**Texto de estudo**
· · · · · · ·

A Garganta da Serpente
Entrevista com Cobra entrevista com nossos autores
Entrevista com:

Daniel Piza

  • aumentar a fonte
  • diminuir a fonte
  • versão para impressão
  • recomende esta página

- Daniel Piza -

Entrevista concedida a Rodrigo de Souza Leão nosso habitante para o Balacobaco


Minha carreira de jornalista começou no "Estado" em 1991. No final de 1992 fui para a "Folha" e três anos mais tarde para a "Gazeta Mercantil" editar o caderno "Leitura de Fim de Semana", onde assino a coluna "Sinopse" desde outubro de 1997. Colaborei e colaboro com diversas revistas nacionais, em especial a "Bravo", e sou comentarista da Rede TV!. Traduzi oito livros, organizei outros cinco e escrevi o romance juvenil "As Senhoritas de Nova York". No ano que vem lanço uma coletânea pela Record, "Questão de Gosto". Em seguida começo a fase de redação da biografia de Machado de Assis. Minha razão de viver se chama Letícia, minha filha de 2 anos.

· · · · · · ·

**Registros fornecidos**
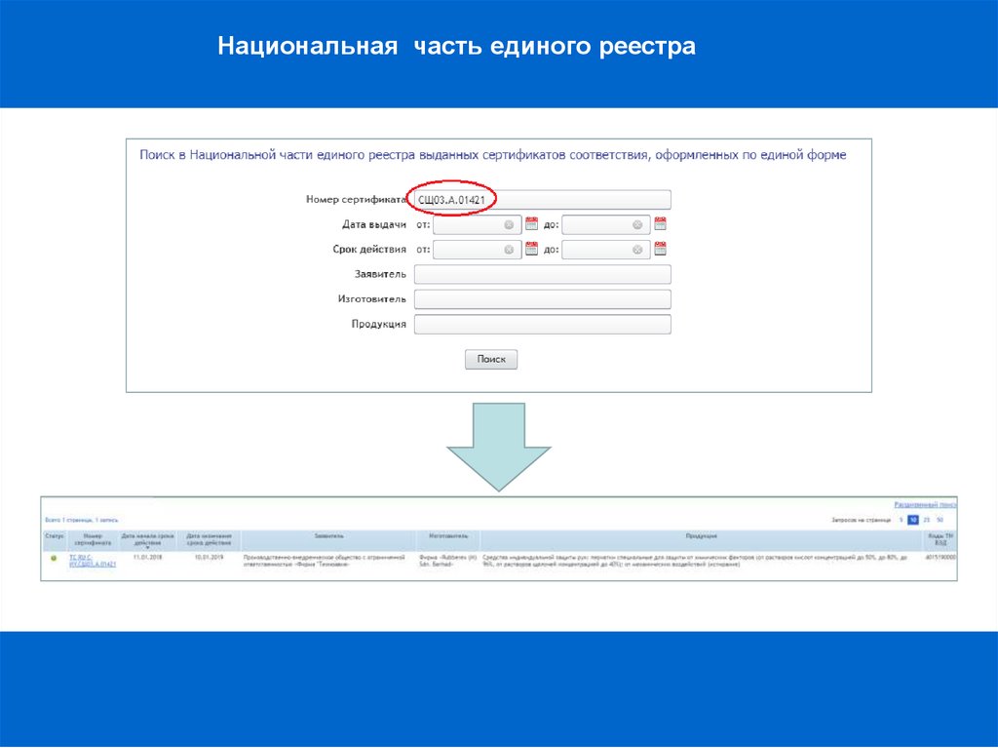
Task: Clear the Дата выдачи 'до' date field
Action: click(x=637, y=224)
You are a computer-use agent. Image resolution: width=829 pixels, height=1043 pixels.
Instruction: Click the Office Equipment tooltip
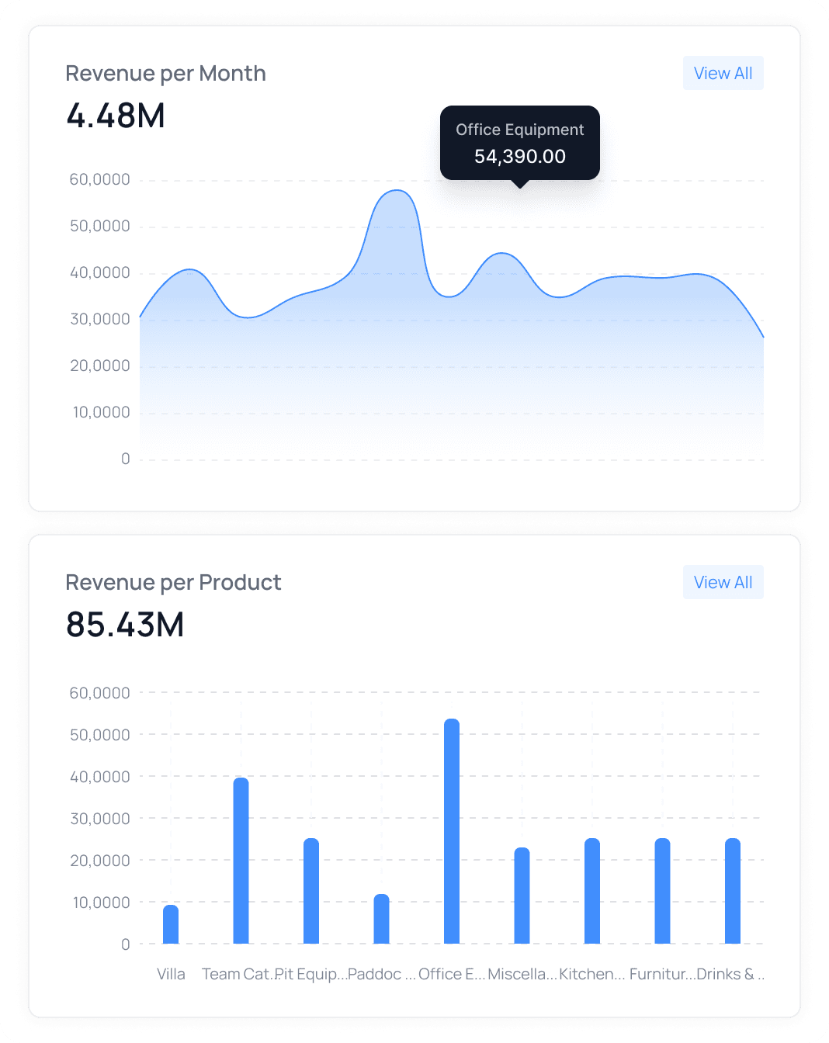click(519, 143)
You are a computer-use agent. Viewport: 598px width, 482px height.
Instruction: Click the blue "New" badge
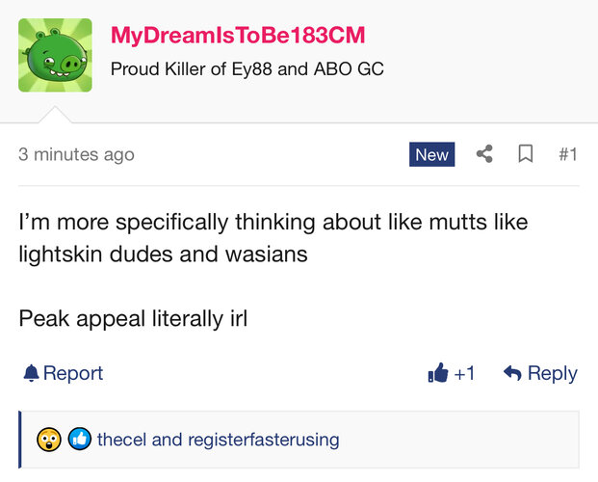pos(431,154)
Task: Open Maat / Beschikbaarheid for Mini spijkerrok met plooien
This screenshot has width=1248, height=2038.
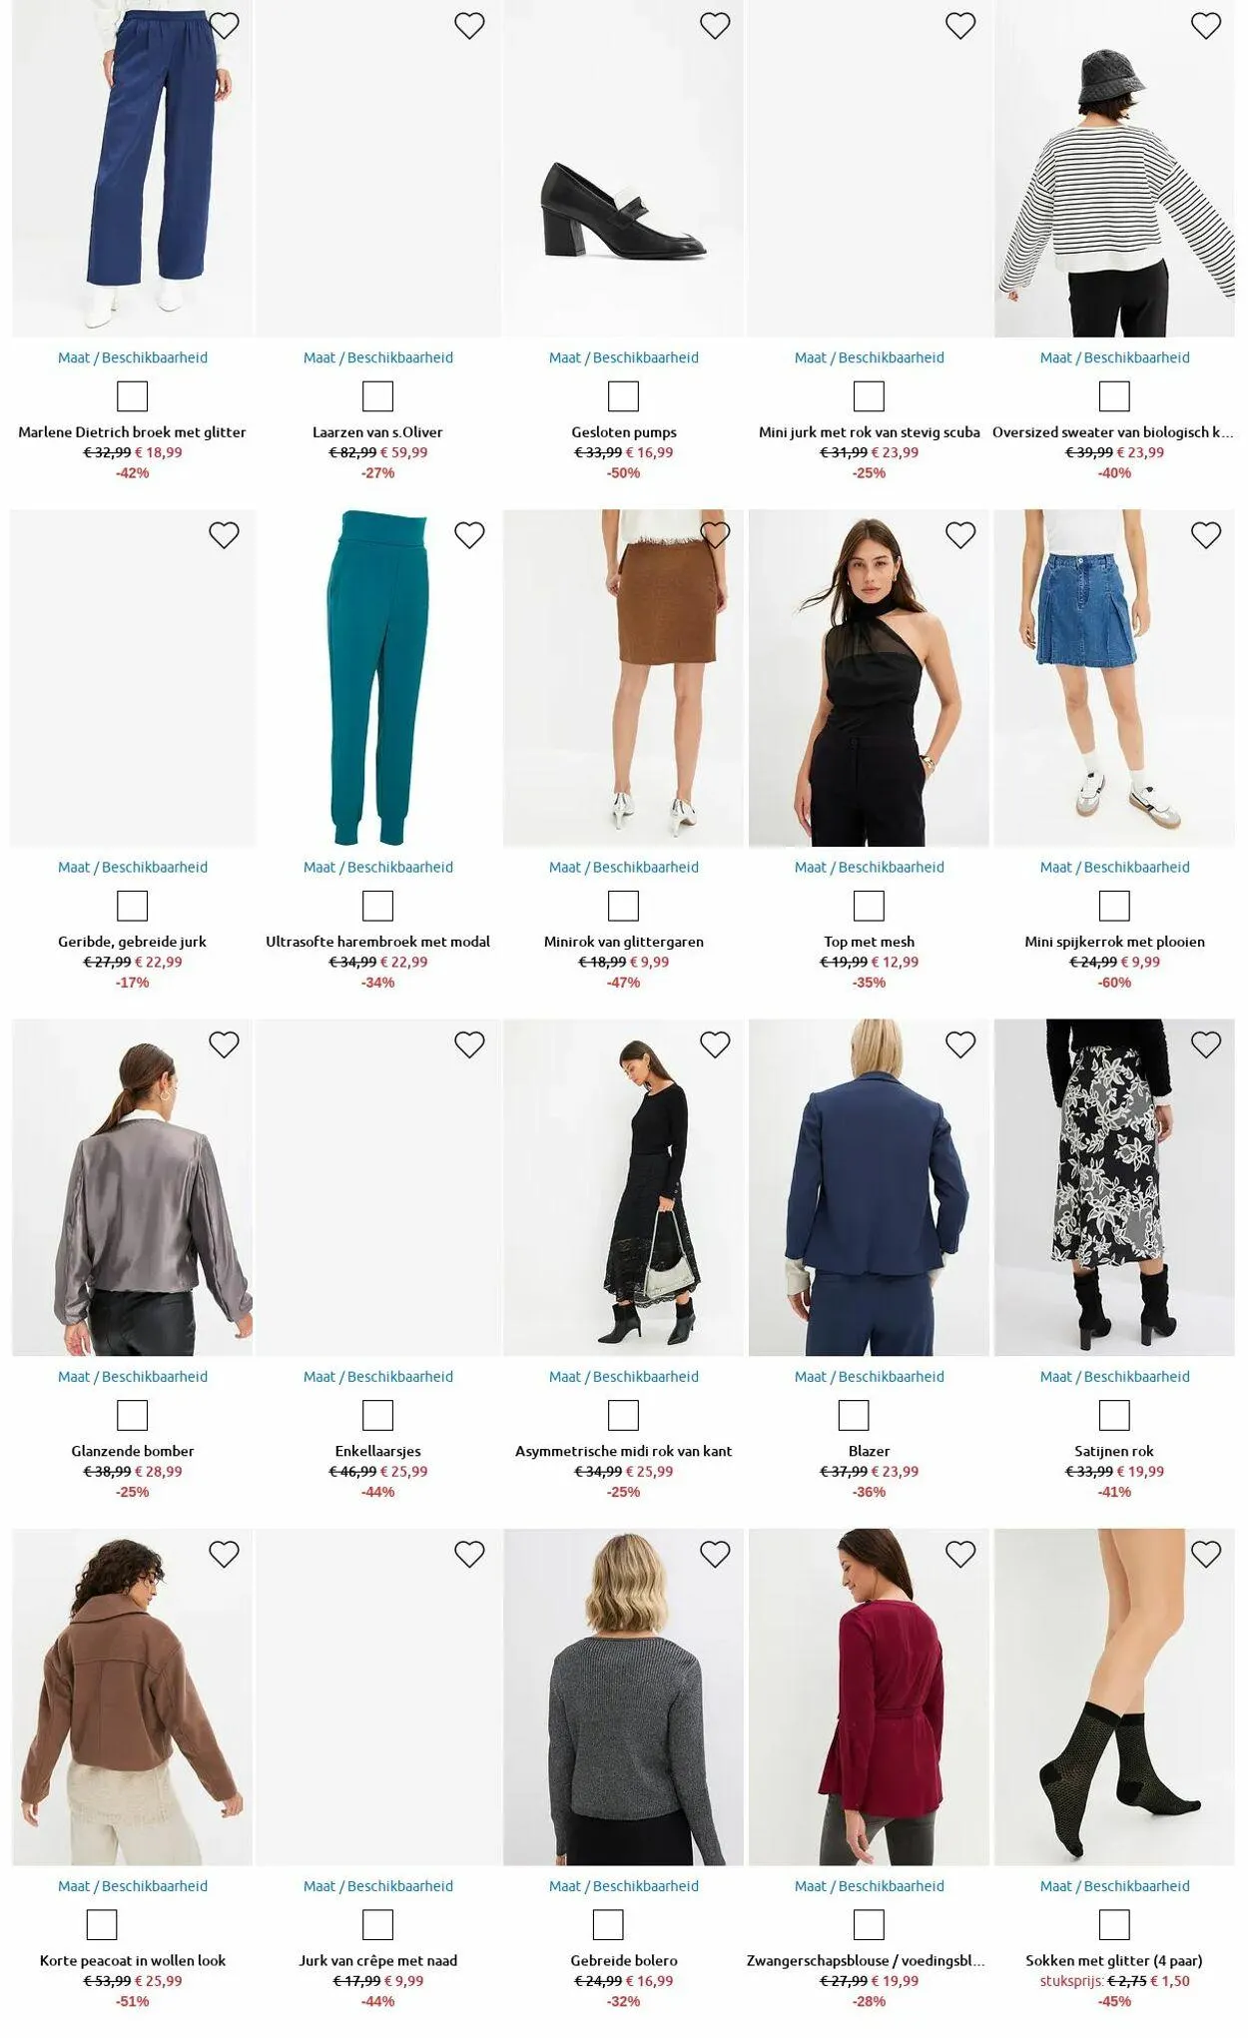Action: click(x=1114, y=867)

· · · · · · ·

**Objetivo da tarefa**
No texto de estudo, liste todos os nomes entre aspas duplas do parágrafo em que Daniel Piza relata a própria carreira, na ordem em que aparecem. Os registros não têm relação com o texto de estudo.

**Resposta**
- Estado
- Folha
- Gazeta Mercantil
- Leitura de Fim de Semana
- Sinopse
- Bravo
- As Senhoritas de Nova York
- Questão de Gosto